■ **What you will do**
Can you set out the material as a Markdown table with the columns No. and Text, one numbered row per line with blank lines skipped, starting at the line that contains "How do I perform: Select" and ending at the last line of the material?

■ **Excerpted records**

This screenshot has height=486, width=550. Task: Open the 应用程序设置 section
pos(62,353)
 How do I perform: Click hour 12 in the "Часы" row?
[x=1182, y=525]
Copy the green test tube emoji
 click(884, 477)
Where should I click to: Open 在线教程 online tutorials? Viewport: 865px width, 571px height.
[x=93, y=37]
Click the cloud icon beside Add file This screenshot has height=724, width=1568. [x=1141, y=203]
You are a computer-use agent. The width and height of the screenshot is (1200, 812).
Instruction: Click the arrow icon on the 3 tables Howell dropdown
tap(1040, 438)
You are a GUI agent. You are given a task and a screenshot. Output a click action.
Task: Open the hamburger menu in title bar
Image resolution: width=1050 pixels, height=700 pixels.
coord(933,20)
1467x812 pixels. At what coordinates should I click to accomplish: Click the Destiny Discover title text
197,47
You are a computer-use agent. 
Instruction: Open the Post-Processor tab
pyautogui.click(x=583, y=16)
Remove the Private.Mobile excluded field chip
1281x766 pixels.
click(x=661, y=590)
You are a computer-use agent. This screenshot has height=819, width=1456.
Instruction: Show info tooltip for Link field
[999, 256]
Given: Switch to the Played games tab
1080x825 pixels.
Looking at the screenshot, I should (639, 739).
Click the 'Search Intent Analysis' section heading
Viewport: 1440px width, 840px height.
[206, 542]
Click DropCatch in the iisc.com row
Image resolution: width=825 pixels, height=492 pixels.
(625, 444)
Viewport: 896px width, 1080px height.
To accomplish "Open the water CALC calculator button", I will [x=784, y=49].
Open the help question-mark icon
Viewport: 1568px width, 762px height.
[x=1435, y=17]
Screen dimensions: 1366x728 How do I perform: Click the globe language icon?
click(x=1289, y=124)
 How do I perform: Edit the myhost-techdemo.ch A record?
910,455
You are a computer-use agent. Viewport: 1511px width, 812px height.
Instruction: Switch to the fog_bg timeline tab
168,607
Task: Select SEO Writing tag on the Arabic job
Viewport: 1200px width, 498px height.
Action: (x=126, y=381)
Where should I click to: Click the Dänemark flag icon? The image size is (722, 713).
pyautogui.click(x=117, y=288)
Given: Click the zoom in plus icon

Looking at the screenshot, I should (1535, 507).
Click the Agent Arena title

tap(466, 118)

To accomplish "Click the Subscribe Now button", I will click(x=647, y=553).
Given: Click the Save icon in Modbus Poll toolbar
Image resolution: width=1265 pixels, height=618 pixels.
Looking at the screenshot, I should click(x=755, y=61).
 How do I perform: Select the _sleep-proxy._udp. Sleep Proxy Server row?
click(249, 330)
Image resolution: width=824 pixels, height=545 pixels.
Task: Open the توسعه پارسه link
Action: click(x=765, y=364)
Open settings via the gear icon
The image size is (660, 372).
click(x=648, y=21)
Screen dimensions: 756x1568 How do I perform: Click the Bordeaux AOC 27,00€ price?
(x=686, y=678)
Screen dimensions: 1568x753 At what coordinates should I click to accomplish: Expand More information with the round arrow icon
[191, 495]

■ **Solution to this problem**
| No. | Text |
|---|---|
| 1 |  How do I perform: Select the _sleep-proxy._udp. Sleep Proxy Server row? |
| 2 | click(249, 330) |
| 3 | Image resolution: width=824 pixels, height=545 pixels. |
| 4 | Task: Open the توسعه پارسه link |
| 5 | Action: click(x=765, y=364) |
| 6 | Open settings via the gear icon |
| 7 | The image size is (660, 372). |
| 8 | click(x=648, y=21) |
| 9 | Screen dimensions: 756x1568 How do I perform: Click the Bordeaux AOC 27,00€ price? |
| 10 | (x=686, y=678) |
| 11 | Screen dimensions: 1568x753 At what coordinates should I click to accomplish: Expand More information with the round arrow icon |
| 12 | [191, 495] |